Action item:
Once you reach the line that holds "Open the Hector" in the listing below, output it and every line after it through the line that holds "Tap the back", word for word.
───── Supplied information
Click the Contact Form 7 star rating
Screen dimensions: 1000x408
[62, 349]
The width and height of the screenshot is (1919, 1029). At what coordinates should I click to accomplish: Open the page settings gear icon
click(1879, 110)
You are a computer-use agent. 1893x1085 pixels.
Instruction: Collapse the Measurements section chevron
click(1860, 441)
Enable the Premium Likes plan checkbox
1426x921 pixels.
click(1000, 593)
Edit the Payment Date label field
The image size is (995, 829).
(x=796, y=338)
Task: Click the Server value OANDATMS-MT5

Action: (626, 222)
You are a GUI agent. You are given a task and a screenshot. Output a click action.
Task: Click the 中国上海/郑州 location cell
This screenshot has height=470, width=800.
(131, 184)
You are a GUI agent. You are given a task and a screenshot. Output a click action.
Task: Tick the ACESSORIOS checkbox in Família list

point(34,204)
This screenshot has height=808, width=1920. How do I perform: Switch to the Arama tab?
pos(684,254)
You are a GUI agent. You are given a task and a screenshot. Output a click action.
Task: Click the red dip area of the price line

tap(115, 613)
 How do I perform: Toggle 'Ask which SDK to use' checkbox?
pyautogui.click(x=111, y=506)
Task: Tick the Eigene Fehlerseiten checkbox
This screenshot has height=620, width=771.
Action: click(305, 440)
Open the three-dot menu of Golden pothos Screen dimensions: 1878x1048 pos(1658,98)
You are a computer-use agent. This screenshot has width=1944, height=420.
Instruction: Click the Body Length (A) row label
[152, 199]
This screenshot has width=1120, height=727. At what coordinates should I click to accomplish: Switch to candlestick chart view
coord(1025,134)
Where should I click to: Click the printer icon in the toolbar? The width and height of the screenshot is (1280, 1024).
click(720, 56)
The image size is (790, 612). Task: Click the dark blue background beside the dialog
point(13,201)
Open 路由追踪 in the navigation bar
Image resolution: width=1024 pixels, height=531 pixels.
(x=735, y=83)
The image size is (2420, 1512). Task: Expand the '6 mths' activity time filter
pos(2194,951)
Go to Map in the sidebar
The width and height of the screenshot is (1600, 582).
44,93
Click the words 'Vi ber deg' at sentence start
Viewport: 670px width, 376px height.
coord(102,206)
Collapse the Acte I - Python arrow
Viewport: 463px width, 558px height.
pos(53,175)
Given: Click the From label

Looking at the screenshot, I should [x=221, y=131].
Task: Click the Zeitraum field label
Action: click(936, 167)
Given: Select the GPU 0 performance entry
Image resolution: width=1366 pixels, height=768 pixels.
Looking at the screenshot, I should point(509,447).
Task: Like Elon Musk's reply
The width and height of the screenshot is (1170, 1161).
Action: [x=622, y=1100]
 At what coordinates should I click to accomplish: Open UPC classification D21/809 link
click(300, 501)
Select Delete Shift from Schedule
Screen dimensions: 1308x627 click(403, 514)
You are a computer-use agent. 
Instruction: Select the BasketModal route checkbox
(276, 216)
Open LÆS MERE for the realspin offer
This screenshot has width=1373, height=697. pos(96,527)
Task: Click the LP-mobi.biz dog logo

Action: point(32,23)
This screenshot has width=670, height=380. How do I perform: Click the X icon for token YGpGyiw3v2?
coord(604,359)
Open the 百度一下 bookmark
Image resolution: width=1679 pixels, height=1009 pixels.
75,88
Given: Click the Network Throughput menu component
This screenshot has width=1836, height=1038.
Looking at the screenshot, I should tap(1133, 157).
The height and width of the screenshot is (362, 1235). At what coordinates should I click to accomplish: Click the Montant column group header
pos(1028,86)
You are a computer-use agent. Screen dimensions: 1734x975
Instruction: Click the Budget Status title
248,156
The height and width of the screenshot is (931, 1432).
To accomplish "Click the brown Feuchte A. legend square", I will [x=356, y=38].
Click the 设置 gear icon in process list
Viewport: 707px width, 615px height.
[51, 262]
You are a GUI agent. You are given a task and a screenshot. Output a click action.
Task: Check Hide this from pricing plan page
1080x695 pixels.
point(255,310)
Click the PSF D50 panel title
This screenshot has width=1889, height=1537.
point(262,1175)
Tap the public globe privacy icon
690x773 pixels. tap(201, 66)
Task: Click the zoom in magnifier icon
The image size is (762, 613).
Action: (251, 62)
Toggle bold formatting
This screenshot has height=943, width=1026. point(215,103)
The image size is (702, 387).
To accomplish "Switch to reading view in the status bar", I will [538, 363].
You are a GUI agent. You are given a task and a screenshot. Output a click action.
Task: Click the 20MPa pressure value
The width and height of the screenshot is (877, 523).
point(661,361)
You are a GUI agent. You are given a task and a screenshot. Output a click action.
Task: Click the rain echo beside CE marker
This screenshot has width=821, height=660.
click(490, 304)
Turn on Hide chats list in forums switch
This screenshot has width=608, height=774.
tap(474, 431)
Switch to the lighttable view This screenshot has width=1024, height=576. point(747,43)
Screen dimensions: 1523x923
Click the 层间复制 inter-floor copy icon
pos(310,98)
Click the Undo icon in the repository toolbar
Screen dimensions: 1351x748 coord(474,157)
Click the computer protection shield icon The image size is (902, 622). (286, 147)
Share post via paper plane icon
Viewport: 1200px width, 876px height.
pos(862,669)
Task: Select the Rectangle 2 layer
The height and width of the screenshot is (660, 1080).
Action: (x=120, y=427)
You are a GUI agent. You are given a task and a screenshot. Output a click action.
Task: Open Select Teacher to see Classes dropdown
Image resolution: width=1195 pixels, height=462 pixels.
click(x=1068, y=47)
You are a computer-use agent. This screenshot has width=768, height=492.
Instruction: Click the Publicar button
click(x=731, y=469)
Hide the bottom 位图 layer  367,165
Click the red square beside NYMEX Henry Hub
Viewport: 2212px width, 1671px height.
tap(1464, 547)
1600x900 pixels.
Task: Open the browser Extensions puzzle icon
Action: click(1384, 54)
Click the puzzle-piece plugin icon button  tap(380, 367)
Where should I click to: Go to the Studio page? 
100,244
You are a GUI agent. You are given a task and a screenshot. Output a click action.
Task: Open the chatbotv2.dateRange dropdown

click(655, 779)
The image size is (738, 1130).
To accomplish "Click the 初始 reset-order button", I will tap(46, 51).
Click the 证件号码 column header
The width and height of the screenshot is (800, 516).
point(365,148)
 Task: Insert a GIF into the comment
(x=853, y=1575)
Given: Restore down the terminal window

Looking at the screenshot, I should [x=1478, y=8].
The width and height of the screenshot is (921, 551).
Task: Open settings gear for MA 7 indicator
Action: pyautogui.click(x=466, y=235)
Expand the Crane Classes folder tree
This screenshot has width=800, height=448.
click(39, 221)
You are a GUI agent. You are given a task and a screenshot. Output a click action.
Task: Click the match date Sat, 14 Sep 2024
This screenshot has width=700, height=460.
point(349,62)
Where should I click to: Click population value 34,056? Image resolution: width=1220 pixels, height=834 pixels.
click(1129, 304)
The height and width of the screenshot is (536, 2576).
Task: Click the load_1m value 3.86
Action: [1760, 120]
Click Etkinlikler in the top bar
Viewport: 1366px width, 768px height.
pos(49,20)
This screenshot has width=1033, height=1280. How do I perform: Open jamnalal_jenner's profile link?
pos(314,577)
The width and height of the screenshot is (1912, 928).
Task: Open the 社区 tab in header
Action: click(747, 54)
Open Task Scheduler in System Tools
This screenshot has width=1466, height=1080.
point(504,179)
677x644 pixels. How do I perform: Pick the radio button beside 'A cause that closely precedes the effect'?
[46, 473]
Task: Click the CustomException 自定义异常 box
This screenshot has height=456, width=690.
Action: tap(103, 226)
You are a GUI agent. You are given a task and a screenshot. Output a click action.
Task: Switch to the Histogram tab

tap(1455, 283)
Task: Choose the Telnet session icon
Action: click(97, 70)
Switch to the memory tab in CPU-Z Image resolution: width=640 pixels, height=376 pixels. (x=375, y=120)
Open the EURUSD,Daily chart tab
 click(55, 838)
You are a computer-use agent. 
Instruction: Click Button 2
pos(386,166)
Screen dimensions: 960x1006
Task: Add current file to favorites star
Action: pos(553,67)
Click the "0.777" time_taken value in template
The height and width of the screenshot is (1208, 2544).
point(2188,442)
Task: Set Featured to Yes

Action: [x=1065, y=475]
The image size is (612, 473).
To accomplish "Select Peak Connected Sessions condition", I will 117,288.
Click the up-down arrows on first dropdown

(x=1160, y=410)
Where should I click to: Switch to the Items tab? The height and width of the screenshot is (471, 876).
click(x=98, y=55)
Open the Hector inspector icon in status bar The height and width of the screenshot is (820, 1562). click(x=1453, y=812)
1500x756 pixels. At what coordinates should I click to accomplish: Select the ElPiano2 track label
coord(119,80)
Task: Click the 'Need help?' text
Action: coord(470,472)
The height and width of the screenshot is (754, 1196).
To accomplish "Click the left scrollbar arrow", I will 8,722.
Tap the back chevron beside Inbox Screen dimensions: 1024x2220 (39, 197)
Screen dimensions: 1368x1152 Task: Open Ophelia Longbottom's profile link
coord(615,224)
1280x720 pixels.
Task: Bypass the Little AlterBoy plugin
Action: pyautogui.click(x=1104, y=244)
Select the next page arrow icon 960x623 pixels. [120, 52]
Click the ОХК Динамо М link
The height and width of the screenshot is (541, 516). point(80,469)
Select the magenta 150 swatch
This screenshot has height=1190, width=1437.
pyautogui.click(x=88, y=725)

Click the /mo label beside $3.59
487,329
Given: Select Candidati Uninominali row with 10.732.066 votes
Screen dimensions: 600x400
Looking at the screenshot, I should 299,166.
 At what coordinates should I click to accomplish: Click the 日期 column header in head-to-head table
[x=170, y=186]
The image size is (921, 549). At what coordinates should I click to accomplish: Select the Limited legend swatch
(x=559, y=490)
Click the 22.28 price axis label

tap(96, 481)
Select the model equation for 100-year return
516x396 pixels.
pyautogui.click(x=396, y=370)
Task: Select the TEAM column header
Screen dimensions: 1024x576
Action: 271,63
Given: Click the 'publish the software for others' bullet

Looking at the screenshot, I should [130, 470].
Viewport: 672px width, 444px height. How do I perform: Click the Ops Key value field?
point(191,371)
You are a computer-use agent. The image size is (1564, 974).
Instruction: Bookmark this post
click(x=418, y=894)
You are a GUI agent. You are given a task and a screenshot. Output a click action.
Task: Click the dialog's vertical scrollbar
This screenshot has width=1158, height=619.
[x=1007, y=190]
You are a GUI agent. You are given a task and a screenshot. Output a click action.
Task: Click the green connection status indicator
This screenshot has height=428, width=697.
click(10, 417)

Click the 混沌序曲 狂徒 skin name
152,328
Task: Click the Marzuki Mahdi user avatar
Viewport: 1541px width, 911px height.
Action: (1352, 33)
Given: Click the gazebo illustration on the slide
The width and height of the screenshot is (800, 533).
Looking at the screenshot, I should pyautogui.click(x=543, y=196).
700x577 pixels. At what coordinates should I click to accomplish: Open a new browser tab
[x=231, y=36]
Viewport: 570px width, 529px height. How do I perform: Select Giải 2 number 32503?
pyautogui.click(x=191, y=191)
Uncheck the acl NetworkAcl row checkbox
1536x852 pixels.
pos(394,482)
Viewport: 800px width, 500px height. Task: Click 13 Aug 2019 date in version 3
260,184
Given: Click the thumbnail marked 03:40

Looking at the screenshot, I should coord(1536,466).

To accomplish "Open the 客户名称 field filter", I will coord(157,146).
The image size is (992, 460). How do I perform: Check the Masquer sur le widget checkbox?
──────────
Solution:
Open the Hector inspector icon in status bar The height and width of the screenshot is (820, 1562). click(x=1453, y=812)
1500x756 pixels. At what coordinates should I click to accomplish: Select the ElPiano2 track label
coord(119,80)
Task: Click the 'Need help?' text
Action: coord(470,472)
The height and width of the screenshot is (754, 1196).
To accomplish "Click the left scrollbar arrow", I will 8,722.
Tap the back chevron beside Inbox Screen dimensions: 1024x2220 (39, 197)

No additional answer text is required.